Tifosi continues to be a brand to watch. With extraordinarily high value-per-dollar, their sunglasses are a magnet for deal-seekers like me. I want quality features, reliability, and versatility, but I don’t want to break the bank over it. Tifosi’s new Rail XC sunglasses are impressively feature-rich and eye-catching, and they come at Tifosi pricing. When I saw that they also have Fototec photochromic lenses, I had to try a pair.
Tifosi Rail XC Features:
- Frames are made of Grilamid® TR-90, a nylon characterized by a high alternative bending strength, low density and high resistance to chemical and UV damage
- Polycarbonate lenses are scratch-resistant and shatterproof, providing 100% UVA/UVB protection to shield your eyes from harmful rays
- Optically decentered to eliminate distortion
- Glare guard lens coating helps reduce eye strain
- Tifosi Glide allows the frames to slide on comfortably and provides an anti-bounce fit for all activities
- Adjustable hydrophilic rubber ear and nose pieces ensure your shades won’t slip
- Integrated hinges allow for a snug and comfortable fit
- MSRP: $80
Versatility and Value
The Rail XC is defined by its lens. It’s a slightly more rounded, sleek design than the angularity of Tifosi’s original Rail glasses, creating a more aerodynamic look. Beyond styling, the singular lens offers an unmarred field of vision. No frames block the periphery, and the lens stretches across the entire face without a blip of distortion. I especially loved the field of vision while mountain biking and trail running, where peripheral awareness can be the difference between a great day out and a turned ankle or face-full of mud.

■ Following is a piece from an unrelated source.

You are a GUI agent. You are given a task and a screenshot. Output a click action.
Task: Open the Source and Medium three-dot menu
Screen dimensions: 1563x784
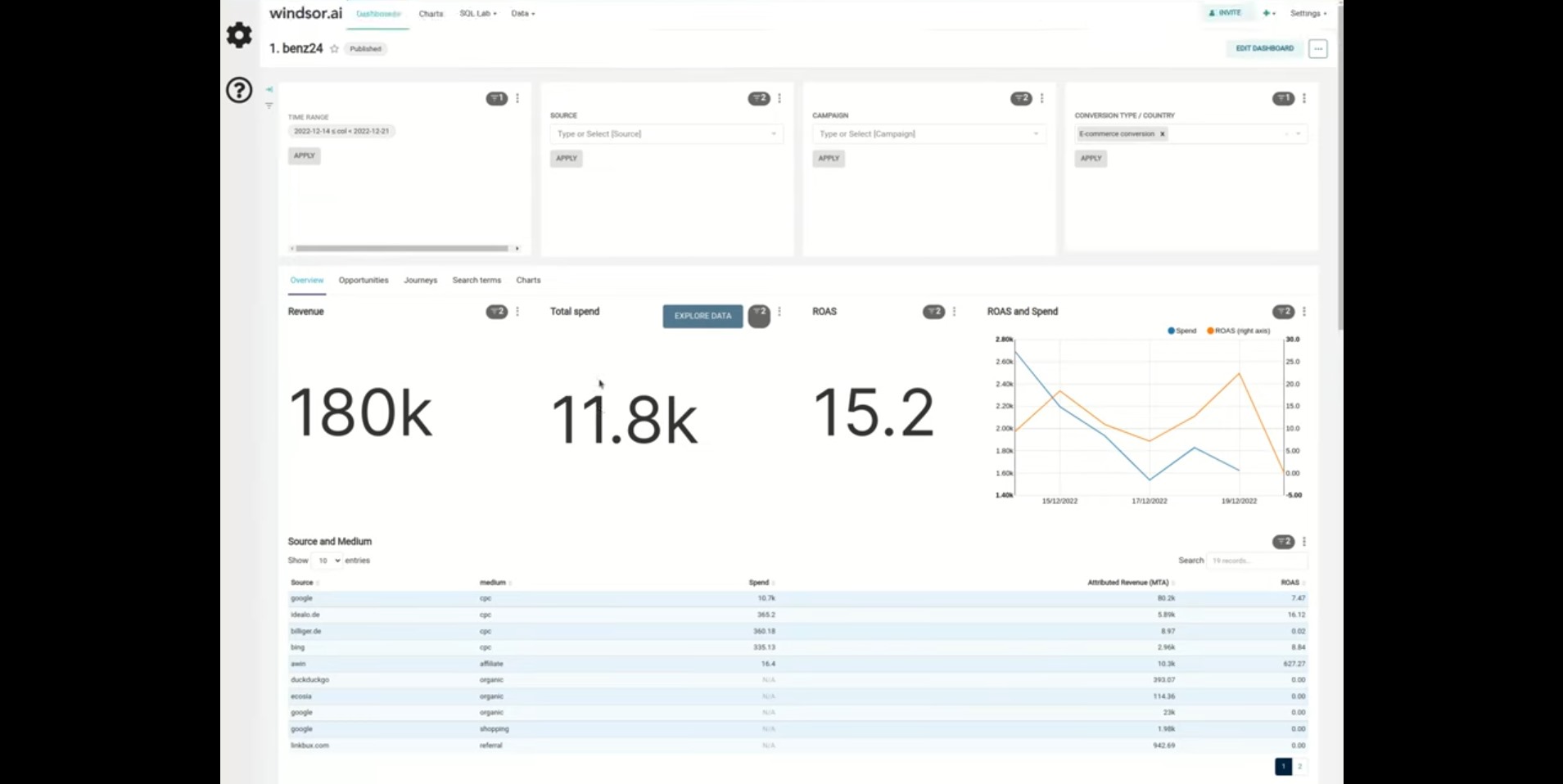pyautogui.click(x=1304, y=542)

Talking about the lens without bringing up Fototec would be a tragedy though. Fototec is Tifosi’s photochromic lens technology, and it really boils down to the lens adjusting its level of tint to the amount of light. That type of thing doesn’t matter too much if you’re spending all day in a sand volleyball pit on the beach, but if you’re ripping down trails on your mountain bike, passing moment-to-moment from cave-like woods to the blinding sunlight of clearcuts, it matters quite a bit. It also makes a big difference while trail running, being able to keep the glasses on in spite of changing light conditions from bright to dark to bright to dark. In my cross-sport testing of the Rail XC, I found that Fototec allowed me to comfortably keep the glasses on my face more, letting me concentrate on the real objective – the activity itself. I love that.
Another trait of the Rail XC that made them wearable across a broad band of activities is breathability. The lens sits away from the face at each of the edges, allowing airflow from all angles. The result of this design is that the glasses didn’t fog up once while I tested them. I ran fast, grinded up hills on my bike, and hiked hard through the snow, but they didn’t fog. Not when I was working hard, and not when I took breaks. The airflow does wonders.

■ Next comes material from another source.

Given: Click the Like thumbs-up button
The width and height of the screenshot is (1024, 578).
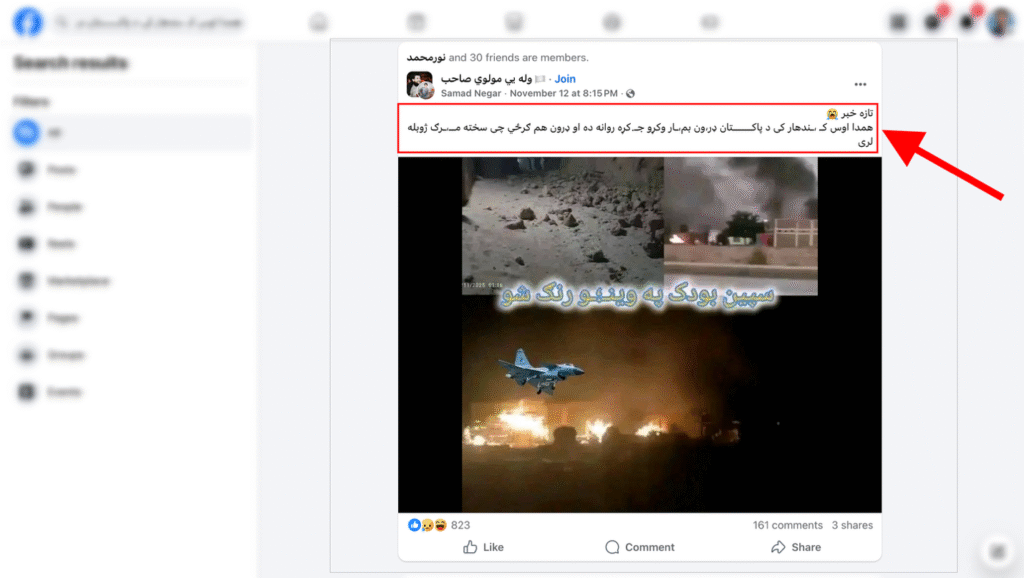Looking at the screenshot, I should point(483,547).
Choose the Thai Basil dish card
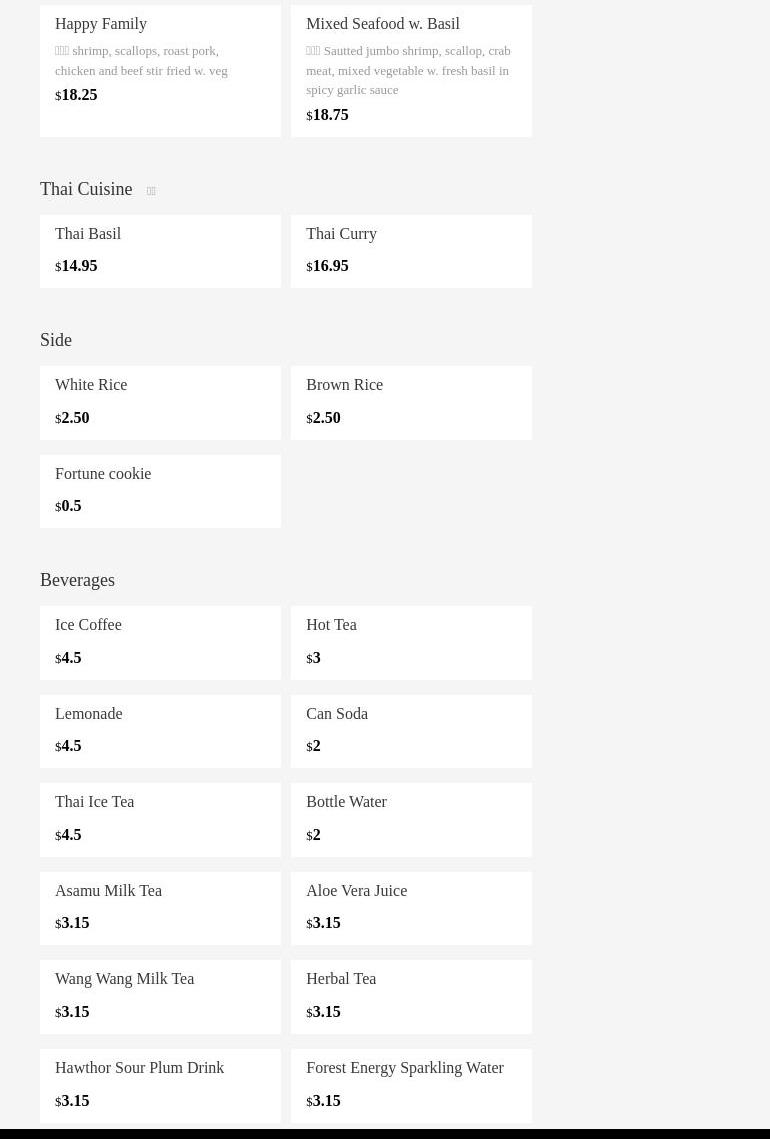The height and width of the screenshot is (1139, 770). (x=160, y=250)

Although the general fit of the Rail XC creates a gap for breathability between the lens and the face that’s easy to appreciate, these sunnies experience the same fit challenges that all sunglasses do. They’re designed to fit medium to small faces, and they do, but there’s more variability to people than that. I have a slightly more pronounced brow, for instance, and as a result my eyebrows sometimes make contact with the inside lens. As a generalization, I’d say the Rail XC is designed well to fit a face, but like any glasses, there will be exceptions. For me though, they’re a comfortable fit all-around, even if my eyebrows occasionally pet the lenses.
If there’s anything I don’t love about the Rail XC, it’s the slight gap in coverage below the eyes. There’s enough space there to let in a wee bit of light, which in turn can create a minor glare on the inside of the lens. It’s hard to stress how minor this is. While riding, running, and hiking, it never bothered me. Only while I was driving did I notice it with any consistency. Aside from the slight glare, I suppose I’m not particularly drawn to these glasses’ aesthetic. They made me feel like a blue-eyed Robocop, but style is subjective, and they certainly don’t look bad. Clearly I’m stretching and splitting hairs to critique this fantastic pair of sunglasses.
- Wide, unobstructed field of vision
- No lens distortion
- Fototec lenses adjust tint quickly
- Naturally breathable fit means they don’t fog up
- Comfortable and versatile
- An absolute steal for $80
- Very minor inner-lens glare from light entering from below
- Eyebrows may touch the inner lens now and again
The Bottom Line: Tifosi Rail XC
Tifosi continues doing what they do best with the Rail XC: delivering unreal value. With a comfortable fit, an enormous, unobstructed field of vision, and a quality photochromic lens, these versatile sunglasses could cost way more than they do. High quality for low prices? Yes, and I love them for it.